3.1. Phase 1: High-Level Information Gathering
Objective: Gather preliminary insights into MCO certificate rotation and locate relevant areas within the OpenShift codebase.
Tool Selection: xAI Grok (chosen for its deep research capabilities).
Process:
Formulate clear, directive questions to guide the AI’s research. Example question:
in openshift 4.16+, how do certificates rotate for machine config operator? show me the github code.Initiate the AI for information search, processing, and integration.
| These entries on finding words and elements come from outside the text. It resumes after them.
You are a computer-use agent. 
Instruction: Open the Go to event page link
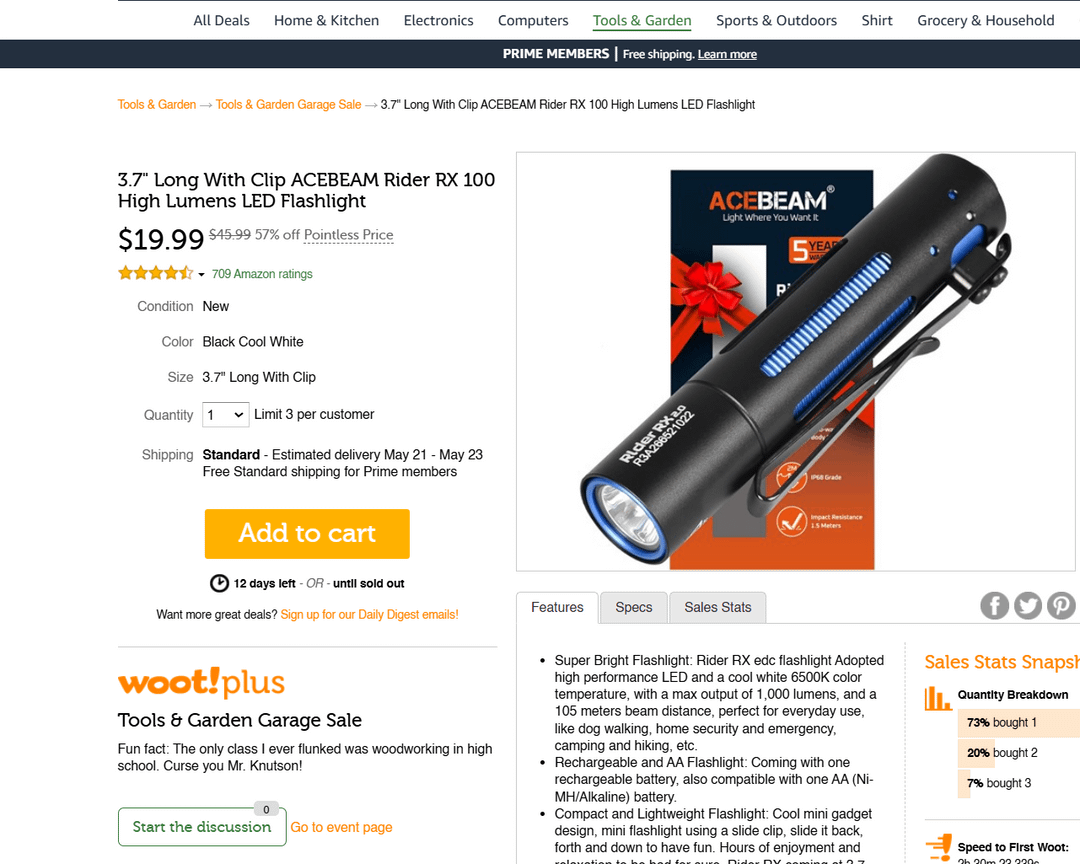click(x=341, y=827)
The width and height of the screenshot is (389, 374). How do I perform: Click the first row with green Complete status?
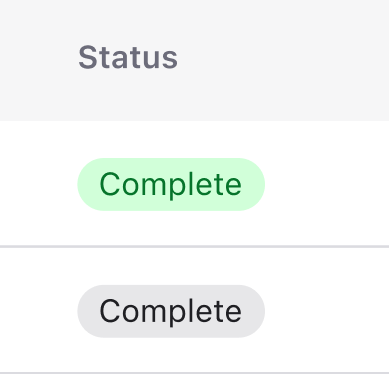tap(194, 184)
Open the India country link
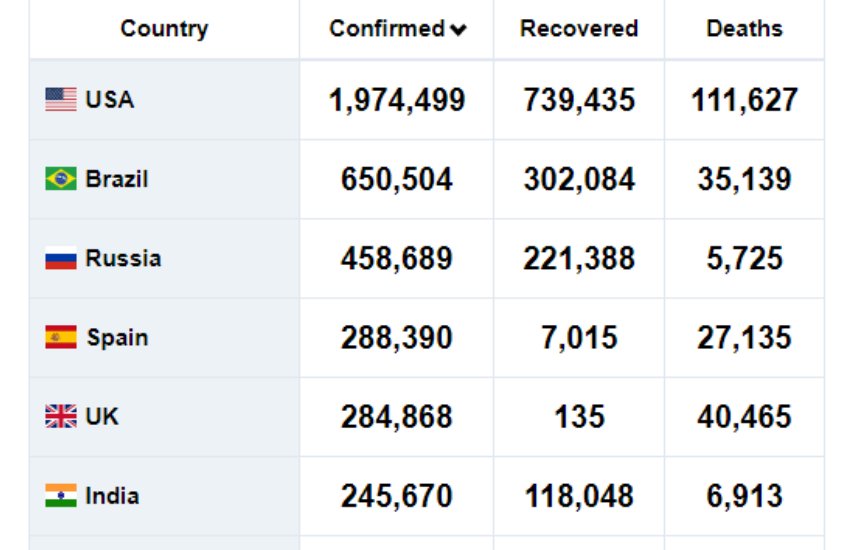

This often requires iteratively adjusting the question based on AI feedback, adding context or constraints, until satisfactory high-level information and potential code location clues are obtained.

3.2. Phase 2: Source Code Research
Objective: After defining the research direction, deeply analyze the relevant source code, understand the specific implementation logic, and generate a structured analysis report.
Tool Selection: VS Code + Cline Extension + Claude or Google Gemini models.
Process:
Clone the source code repository of the target OpenShift project.
Within the VS Code environment, use the Cline plugin to pose specific analysis requests to the AI. Example question:
this is project for openshift 4.16, find the logic on how to rotate a cert/secert/key for openshift, and find the source code for the logic, write a report in md format under wzh.docs, add mermaid diagrams for the logic flow.The AI will analyze the codebase, search for logic related to certificate rotation, and generate a Markdown report including Mermaid diagrams (to visualize the logic flow).

- Human Review & Validation: Carefully review the AI-generated report. Verify the accuracy of code locations, the reasonableness of logical explanations, and the correctness of Mermaid diagrams.
- Iterative Refinement: If errors or omissions are found, provide correction prompts to the AI, guiding it towards more in-depth or precise analysis.
- Report Integration: It might be necessary to ask questions from different perspectives, generate multiple analysis reports, and then integrate the valid information from these reports to form the final deliverable.
4. Conclusion and Considerations
Using AI for open-source software research can significantly improve efficiency, especially during the initial exploration and code localization phases. However, it must be emphasized that:
- Unreliability of AI Output: AI models may produce inaccurate or incomplete information.
- Necessity of Human Review: Every report generated with AI assistance must undergo rigorous human review and validation to ensure its quality and accuracy meet the final delivery standards.
By combining the rapid analysis capabilities of AI with human expertise and validation, high-quality source code research reports can be produced efficiently.